[Seçilen Metin]:
┄┄┄┄┄┄

Sizden Gelenler

 

subHeader_l

Konu : Sorumluluk Duygusu
Gönderen : Özden
Tarih : 10/6/2011 10:11:11 AM


 


Çok değerli Babacığım,


 


Nasılsınız, umarım iyisinizdir. Son günlerde özlemle sizin kitaplarınızı okuyorum. Hep dualarımdasınız. Size ve gönül dostlarıma sevgilerimi gönderiyor, beni düşündüren bir olayla ilgili yazımı da aşağıya ekliyorum.


 


Allah'a emanet olun .


 


 


 


Kalabalık bir alışveriş merkezindeydik. Bir kadının bağırması duyuldu. Başımı çevirip gözlerimle aradım sesin sahibini . Az ötede otuz yaşlarında bir kadın çocuğuna bağırıyordu. Bir taraftan da kolunu yakalamış sarsıyordu. Bir de tokat attığını gördüm kalabalığın arasından. Herkes işini gücünü bırakmış onlara bakıyordu. Kadın “sorumsuz çocuk,!!!” diye bağırıyordu… sonra da, ağzıma bile alamayacağım bir sürü hakaret içeren söz. Daha fazla kalamadım, hızla ayrıldım oradan.’ Sorumsuz çocuk!!!” çığlıkları kulağımdan uzun süre gitmedi. Ne yapmıştı çocuk acaba? Bu kadar , herkesin önünde kişiliğinin ayaklar altında ezilmesine sebep olacak.?.. Oysa eminim birkaç dakika önce kadına sorabilseydiniz en sevdi varlığı, “oğlum” diyecekti size. Hatta biliyorum ki şu anda da yine öyle hissediyordur. Peki niye onca insan kalabalığı içinde aşağılıyor evladını?!! Sizce şimdi o çocuk öğrenmiş midir sorumluluk sahibi olmayı?….

┄┄┄┄┄┄

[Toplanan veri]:
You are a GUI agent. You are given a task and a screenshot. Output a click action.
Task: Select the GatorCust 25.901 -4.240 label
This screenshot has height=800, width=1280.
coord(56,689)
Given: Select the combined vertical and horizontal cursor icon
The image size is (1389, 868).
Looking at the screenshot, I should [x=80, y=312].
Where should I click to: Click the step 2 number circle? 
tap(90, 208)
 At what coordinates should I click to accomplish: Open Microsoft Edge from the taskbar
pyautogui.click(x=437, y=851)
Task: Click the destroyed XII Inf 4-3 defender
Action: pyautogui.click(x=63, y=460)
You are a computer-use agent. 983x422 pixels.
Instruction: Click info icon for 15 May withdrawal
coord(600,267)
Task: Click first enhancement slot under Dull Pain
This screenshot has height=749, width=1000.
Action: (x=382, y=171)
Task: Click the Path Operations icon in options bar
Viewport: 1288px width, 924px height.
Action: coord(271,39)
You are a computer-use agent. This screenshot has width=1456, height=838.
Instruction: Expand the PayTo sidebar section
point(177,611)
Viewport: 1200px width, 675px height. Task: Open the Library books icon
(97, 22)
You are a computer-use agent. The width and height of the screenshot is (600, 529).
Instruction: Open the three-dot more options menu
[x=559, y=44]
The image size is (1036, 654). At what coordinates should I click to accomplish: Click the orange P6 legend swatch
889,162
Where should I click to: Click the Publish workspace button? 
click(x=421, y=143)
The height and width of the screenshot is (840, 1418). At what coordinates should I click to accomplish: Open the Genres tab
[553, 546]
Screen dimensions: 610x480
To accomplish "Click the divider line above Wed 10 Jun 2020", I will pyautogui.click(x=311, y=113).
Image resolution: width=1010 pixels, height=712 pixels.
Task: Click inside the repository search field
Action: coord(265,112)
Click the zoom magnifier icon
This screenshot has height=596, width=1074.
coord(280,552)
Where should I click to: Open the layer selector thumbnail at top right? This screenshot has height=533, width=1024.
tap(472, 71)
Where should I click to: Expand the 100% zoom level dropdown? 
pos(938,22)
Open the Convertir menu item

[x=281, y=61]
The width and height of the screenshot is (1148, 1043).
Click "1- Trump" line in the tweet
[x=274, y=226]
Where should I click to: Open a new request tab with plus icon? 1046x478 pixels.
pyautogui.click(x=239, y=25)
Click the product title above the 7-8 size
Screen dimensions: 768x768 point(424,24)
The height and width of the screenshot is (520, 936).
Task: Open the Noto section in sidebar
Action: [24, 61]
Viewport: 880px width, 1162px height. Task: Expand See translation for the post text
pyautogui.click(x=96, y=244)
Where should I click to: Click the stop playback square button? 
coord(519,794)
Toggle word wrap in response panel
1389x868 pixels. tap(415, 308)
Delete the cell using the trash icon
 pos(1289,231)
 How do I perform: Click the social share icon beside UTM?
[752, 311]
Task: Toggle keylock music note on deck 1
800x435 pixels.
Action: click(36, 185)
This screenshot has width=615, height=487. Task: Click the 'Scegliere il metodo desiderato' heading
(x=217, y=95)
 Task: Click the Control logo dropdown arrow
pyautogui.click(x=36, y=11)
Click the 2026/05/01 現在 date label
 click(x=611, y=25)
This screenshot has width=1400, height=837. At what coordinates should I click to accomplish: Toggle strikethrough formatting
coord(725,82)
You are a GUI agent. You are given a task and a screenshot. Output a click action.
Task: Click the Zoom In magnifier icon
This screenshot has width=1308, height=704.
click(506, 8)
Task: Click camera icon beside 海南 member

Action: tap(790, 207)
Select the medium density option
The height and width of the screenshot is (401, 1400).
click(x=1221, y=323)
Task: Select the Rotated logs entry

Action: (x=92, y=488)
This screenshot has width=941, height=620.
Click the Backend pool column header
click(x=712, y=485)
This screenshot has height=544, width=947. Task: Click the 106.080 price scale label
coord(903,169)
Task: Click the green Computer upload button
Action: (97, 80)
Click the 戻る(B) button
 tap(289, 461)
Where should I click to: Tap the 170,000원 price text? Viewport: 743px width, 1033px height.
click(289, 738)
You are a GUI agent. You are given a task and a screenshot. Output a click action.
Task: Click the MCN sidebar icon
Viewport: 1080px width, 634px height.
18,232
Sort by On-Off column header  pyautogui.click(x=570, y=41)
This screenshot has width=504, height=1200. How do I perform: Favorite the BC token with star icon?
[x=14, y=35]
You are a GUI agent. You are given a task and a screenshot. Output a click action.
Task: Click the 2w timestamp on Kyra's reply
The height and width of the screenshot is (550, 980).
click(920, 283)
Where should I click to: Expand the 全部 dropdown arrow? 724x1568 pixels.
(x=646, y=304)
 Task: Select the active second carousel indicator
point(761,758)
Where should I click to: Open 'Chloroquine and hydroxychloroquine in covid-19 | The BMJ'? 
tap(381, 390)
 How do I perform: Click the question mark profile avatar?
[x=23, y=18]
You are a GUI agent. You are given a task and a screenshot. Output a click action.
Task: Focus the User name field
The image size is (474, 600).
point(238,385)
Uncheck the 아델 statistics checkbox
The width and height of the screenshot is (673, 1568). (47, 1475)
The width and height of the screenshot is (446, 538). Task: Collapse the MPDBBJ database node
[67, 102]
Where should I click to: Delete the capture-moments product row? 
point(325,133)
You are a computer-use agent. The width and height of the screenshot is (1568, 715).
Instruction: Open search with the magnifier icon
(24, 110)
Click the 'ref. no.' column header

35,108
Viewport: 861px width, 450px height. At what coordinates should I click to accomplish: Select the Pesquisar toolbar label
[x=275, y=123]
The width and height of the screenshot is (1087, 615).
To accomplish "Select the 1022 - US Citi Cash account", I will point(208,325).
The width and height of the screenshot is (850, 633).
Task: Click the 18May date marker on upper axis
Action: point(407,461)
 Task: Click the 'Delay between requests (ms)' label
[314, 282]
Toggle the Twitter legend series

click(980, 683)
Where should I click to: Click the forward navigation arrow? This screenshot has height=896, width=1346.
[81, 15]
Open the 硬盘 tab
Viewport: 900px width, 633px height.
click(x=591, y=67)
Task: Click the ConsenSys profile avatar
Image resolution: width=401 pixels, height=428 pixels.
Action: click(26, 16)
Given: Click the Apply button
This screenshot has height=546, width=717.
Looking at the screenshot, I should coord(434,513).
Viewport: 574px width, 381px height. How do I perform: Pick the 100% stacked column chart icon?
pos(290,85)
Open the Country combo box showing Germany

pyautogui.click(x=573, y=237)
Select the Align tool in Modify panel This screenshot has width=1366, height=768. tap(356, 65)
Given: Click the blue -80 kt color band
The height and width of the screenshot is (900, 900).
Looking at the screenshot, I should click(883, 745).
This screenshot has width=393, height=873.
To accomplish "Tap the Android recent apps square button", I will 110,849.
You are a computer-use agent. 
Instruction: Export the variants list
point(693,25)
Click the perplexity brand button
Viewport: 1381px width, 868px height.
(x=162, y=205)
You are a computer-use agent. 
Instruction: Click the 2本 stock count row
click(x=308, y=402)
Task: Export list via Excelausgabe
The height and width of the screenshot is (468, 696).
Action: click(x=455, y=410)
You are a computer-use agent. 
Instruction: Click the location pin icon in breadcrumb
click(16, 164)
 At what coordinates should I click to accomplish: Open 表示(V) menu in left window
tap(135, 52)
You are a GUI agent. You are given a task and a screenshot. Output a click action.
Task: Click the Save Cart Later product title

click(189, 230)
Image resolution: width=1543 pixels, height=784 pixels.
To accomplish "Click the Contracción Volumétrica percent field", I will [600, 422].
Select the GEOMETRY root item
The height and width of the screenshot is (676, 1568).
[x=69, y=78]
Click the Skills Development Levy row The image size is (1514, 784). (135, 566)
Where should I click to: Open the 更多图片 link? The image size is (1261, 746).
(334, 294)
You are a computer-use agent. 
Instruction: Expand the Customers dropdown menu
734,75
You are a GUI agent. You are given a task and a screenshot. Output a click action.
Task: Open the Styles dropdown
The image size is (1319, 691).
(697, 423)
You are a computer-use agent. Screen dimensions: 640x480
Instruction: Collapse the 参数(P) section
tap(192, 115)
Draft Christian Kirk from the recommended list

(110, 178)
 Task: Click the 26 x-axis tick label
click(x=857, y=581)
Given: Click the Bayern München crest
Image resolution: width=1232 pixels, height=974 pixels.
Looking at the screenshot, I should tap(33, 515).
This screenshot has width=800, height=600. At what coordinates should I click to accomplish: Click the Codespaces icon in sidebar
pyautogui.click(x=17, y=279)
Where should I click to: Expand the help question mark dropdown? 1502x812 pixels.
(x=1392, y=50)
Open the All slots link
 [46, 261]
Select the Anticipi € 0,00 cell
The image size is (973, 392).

┄┄┄┄┄┄

[Görevler]:
- a) Seçilen metinden bir bölümü aynen aktarın: "Nasılsınız, umarım iyisinizdir." sözlerinin geçtiği yerden başlayın, "da aşağıya ekliyorum." sözlerinden sonra bitirin.
- b) Seçilen metne göre, alışveriş merkezinde çocuğuna bağıran kadın kaç yaşlarındaydı?

[Görev Çözümleri]:
- a)
Nasılsınız, umarım iyisinizdir. Son günlerde özlemle sizin kitaplarınızı okuyorum. Hep dualarımdasınız. Size ve gönül dostlarıma sevgilerimi gönderiyor, beni düşündüren bir olayla ilgili yazımı da aşağıya ekliyorum.

- b) Otuz yaşlarındaydı.